A bill that aims to develop a thriving financial technology or fintech sector in the country to attract, among others, fintech firms fleeing Hong Kong’s regulatory jitters and saturated Asian markets, now pends in Congress. The bill offers better package of benefits and special investor’s visa.
Crafted by Albay 2nd district Rep. Chair Joey Sarte Salceda, House Ways and Means Committee chairman, the measure, Financial Technology Industry Development Act (House Bill 7760) mandates the creation of a Financial Technology Office (FTO) in the Bangko Sentral ng Pilipinas (BSP) to draw up a Financial Technology Industry Roadmap and promote the country’s financial technology industry.
HB 7760 seeks to extend the eligibility for a Special Investors Resident Visa (SIRV) to financial technology investors and management staff, regardless of investment size, provided that they are given a recommendation by the BSP Governor.
“Make no mistake about this. We are in the game for fintech investments. We have 74 million smartphone users who spend about 10 hours a day on the internet. That is one of the biggest consumer markets for digital products in the world. For market-seeking firms, we are probably one of the most attractive,” Salceda said.

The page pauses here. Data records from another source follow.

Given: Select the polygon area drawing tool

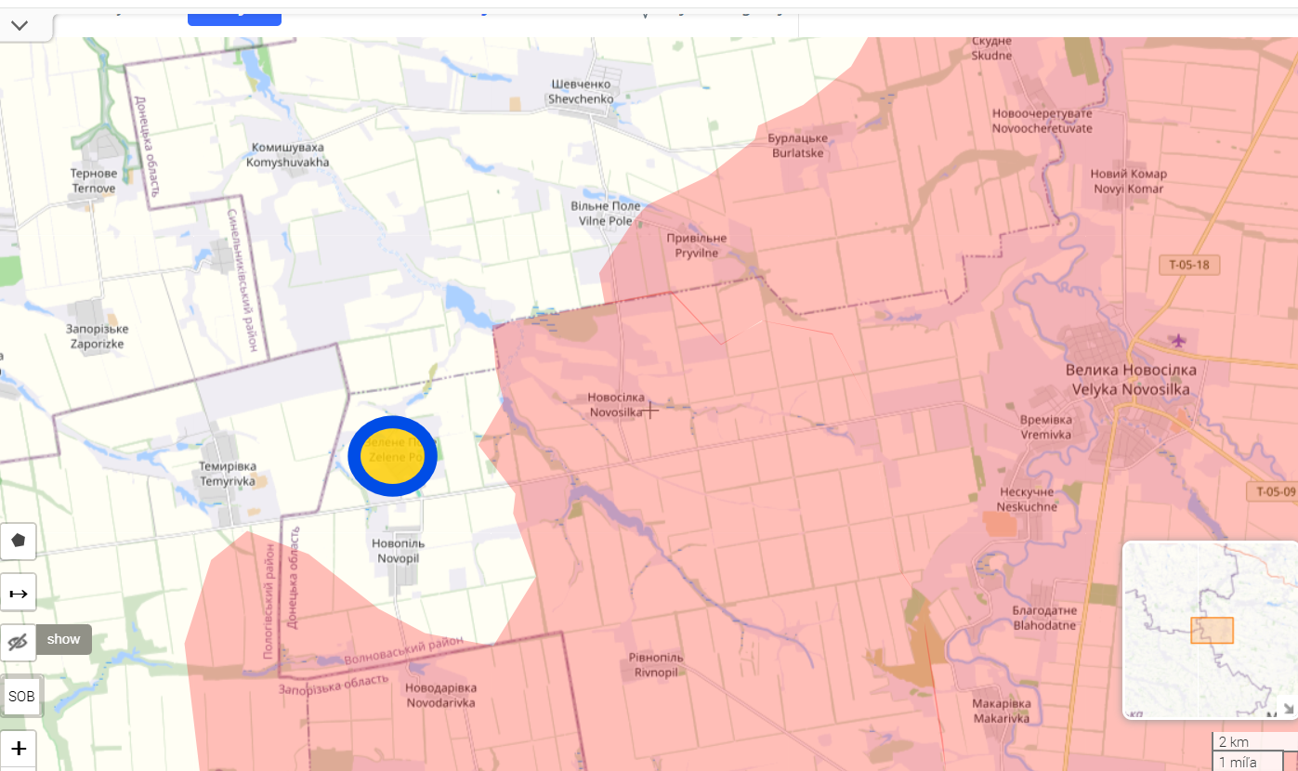Looking at the screenshot, I should (18, 541).
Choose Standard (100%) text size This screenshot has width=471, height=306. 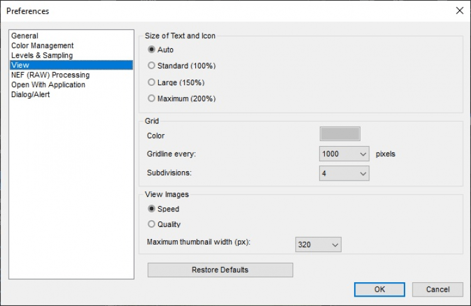click(x=151, y=66)
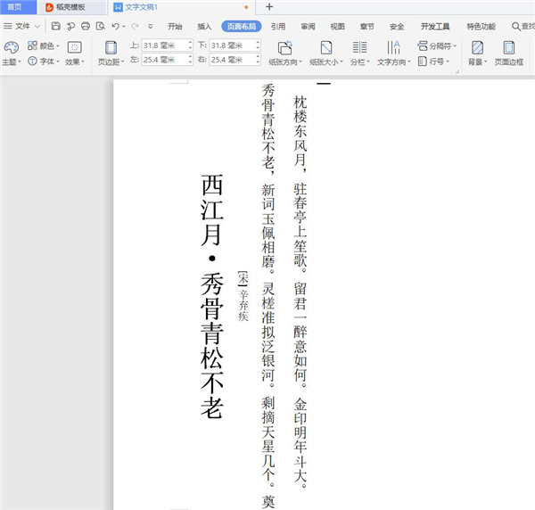
Task: Click the Save icon in quick toolbar
Action: [55, 27]
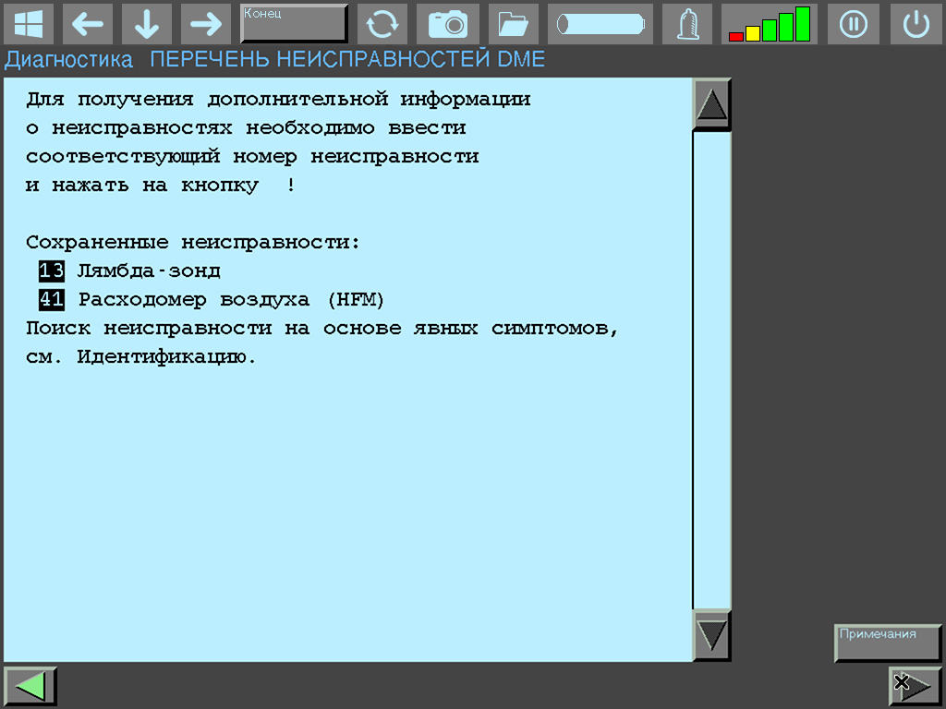Click the down arrow toolbar icon
The height and width of the screenshot is (709, 946).
pos(146,24)
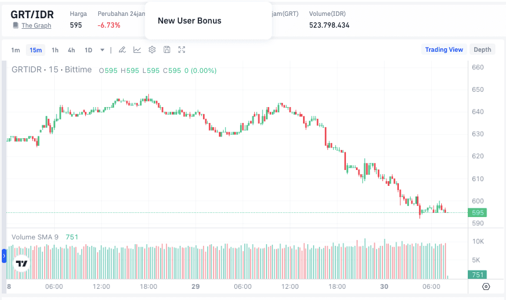Click The Graph book icon
This screenshot has width=506, height=300.
[15, 25]
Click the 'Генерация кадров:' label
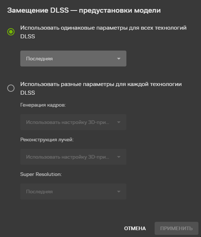Image resolution: width=201 pixels, height=237 pixels. [x=43, y=105]
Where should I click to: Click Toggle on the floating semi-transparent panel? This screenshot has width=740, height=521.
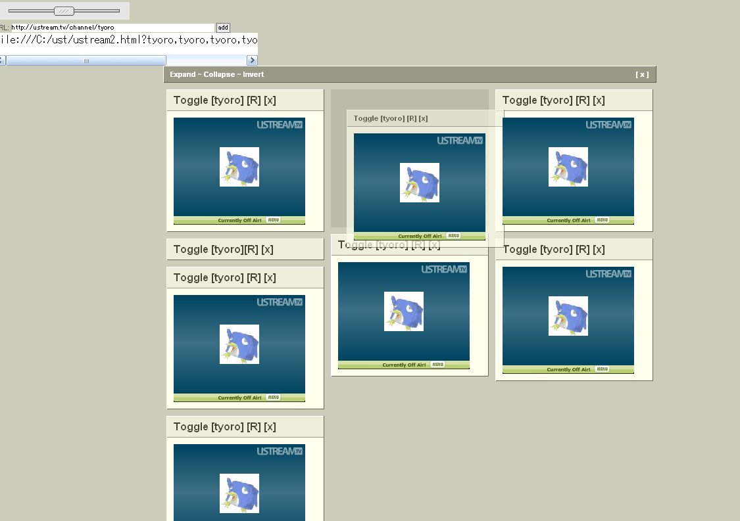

Fintech firms use technology and innovation to compete with or complement traditional financial methods in the delivery of financial services. Some examples include virtual banks, online lending facilities, and crypto-currencies and blockchain. Salceda also authored HB 5913 or the Virtual Banking Act that aims to develop virtual banks.
Fintech firms have been relocating from Hong Kong due to the imposition of laws perceived to be too stringent on data management. Other major centers of finance, like Shanghai, are now saturated with other fintech companies.
“Fintech is the future of money. I want the Philippines to be a leader in the area. If we are going to dream the future up, let’s dream big,” Salceda added.
HB 7760 also includes the financial technology industry in the Investment Priorities Plan (IPP), for ten years. This would make it qualified for tax incentives on offer by the Board of Investments (BOI). The bill likewise mandates an annual review of policies and infrastructure for data security and management, to ensure that the country’s infrastructure and policies are compatible with basic standards for the development of a sophisticated financial technology sector.
“The measure is comprehensive enough to cover all the major concerns of the fintech sector. At the same time, there is enough regulatory leverage for the BSP,” Salceda added. Earlier this month, the central bank also welcomed his proposed regime for virtual-only banks.
Salceda’s bill allows the proposed FTO to recommend regulatory sandboxing, the practice of allowing fintech firms to pilot their innovations within a small but largely deregulated market. He said this will allow fintech firms to fix glitches in their system with little risk, before they launch their services in the larger market. The bill bill likewise encourages financial inclusion initiatives among fintech firms.
“COVID-19 shattered our imagined barriers about what we can aim for. Digital workplaces used to be stuff of the future. The digital economy, while emerging, seemed to be still distant before the COVID-19 struck. Now, the digital economy is upon us. If we will not aim for things that are as big as the changes now taking place, we will get left behind. This opportunity to have big national ambitions is too significant, and has been too costly, to waste on small dreams,” Salceda, a noted economist pointed out.